2. Die FEI muss sich engagieren, um für mehrere Substanzen eine Nachweisschwelle zu erstellen. Diese Mindestwerte (oder RLOD: Recommended Level Of Detection) sind für Stoffe aus dem ersten Abschnitt (verbotene Substanzen) erforderlich. Der Rennsport geht in diesem Bereich mehr ins -Detail. Die Finanzierung solcher Studien wurde von privaten Geldgebern und Vereinen bereitgestellt. Die FEI muss sich an der Finanzierung bei -aktuellen Forschungsprojekten in -diesem Bereich beteiligen und aktiv mitarbeiten.

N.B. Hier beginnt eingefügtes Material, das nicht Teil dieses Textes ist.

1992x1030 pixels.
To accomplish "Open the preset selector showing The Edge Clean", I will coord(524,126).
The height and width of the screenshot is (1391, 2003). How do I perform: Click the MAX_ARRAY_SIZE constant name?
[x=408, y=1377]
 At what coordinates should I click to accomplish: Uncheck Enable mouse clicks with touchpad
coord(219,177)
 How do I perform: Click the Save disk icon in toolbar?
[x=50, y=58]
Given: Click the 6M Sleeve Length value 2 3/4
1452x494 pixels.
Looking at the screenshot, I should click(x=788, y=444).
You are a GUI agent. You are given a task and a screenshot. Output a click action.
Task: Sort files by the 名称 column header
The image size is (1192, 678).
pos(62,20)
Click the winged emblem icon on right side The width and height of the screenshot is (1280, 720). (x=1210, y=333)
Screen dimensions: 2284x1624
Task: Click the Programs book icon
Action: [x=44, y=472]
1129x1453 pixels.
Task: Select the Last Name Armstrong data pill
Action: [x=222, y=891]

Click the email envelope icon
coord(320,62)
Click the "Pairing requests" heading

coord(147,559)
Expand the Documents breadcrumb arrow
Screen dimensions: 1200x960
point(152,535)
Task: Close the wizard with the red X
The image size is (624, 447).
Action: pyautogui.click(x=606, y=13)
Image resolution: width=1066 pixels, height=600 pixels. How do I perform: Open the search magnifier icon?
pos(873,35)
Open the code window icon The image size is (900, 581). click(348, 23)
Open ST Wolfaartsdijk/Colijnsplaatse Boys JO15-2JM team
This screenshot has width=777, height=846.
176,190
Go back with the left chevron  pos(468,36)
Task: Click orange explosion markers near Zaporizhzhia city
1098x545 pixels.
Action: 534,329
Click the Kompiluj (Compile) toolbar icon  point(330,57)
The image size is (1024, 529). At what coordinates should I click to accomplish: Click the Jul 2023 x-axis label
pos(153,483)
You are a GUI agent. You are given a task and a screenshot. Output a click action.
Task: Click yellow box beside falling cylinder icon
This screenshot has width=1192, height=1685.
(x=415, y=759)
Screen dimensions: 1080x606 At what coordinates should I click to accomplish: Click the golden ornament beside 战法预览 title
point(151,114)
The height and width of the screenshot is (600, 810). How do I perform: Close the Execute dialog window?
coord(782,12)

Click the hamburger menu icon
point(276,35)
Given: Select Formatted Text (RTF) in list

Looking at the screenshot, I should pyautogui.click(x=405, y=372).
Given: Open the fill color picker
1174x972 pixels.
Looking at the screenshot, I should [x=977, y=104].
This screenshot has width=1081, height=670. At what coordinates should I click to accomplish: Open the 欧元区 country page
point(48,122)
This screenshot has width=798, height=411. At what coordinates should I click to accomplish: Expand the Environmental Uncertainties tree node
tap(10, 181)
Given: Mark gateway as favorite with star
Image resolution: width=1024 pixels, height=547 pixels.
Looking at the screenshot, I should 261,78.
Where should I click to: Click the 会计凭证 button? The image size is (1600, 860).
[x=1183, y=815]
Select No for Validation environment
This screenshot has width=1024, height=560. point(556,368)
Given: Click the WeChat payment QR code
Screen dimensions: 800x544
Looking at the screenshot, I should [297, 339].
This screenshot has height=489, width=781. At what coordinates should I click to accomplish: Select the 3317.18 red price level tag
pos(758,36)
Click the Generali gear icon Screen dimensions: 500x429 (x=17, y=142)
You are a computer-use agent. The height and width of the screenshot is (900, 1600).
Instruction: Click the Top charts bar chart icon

3. Bei einem Gerichtsverfahren verlangt die FEI die Stellungnahme der verantwortlichen Person. Oftmals verfügt diese aber weder über das nötige Fachwissen noch über die entsprechenden Mittel, um Auskunft über die Herkunft einer verbotenen Substanz im Körper eines Pferdes zu geben. Die FEI jedoch zieht Experten aus der Wissenschaft hinzu, um die Beweislage darzustellen. Zudem ist darauf hinzuweisen, dass die FEI stets dieselben Experten auffordert, auf die Argumente der Verteidigung einzugehen. Damit wird bezweckt, die Verantwortlichen von einer Fortsetzung des Verfahrens abzuschrecken und eine Sanktion akzeptieren zu lassen, ohne dagegen ankämpfen zu wollen. Die Präsenz des FEI-Hauptsitzes auf Schweizer Boden in Lausanne verpflichtet jedoch dazu, die Schweizer Gesetze einzuhalten, was bezüglich Unschuldsvermutung nach unserer Auffassung zu wenig berücksichtigt wird. Die Erfahrung hat zudem mehrfach gezeigt, dass die FEI vielfach nicht über ausreichend qualifizierte Experten verfügt, was nicht nur bedauerlich, sondern auch absolut kontraproduktiv ist.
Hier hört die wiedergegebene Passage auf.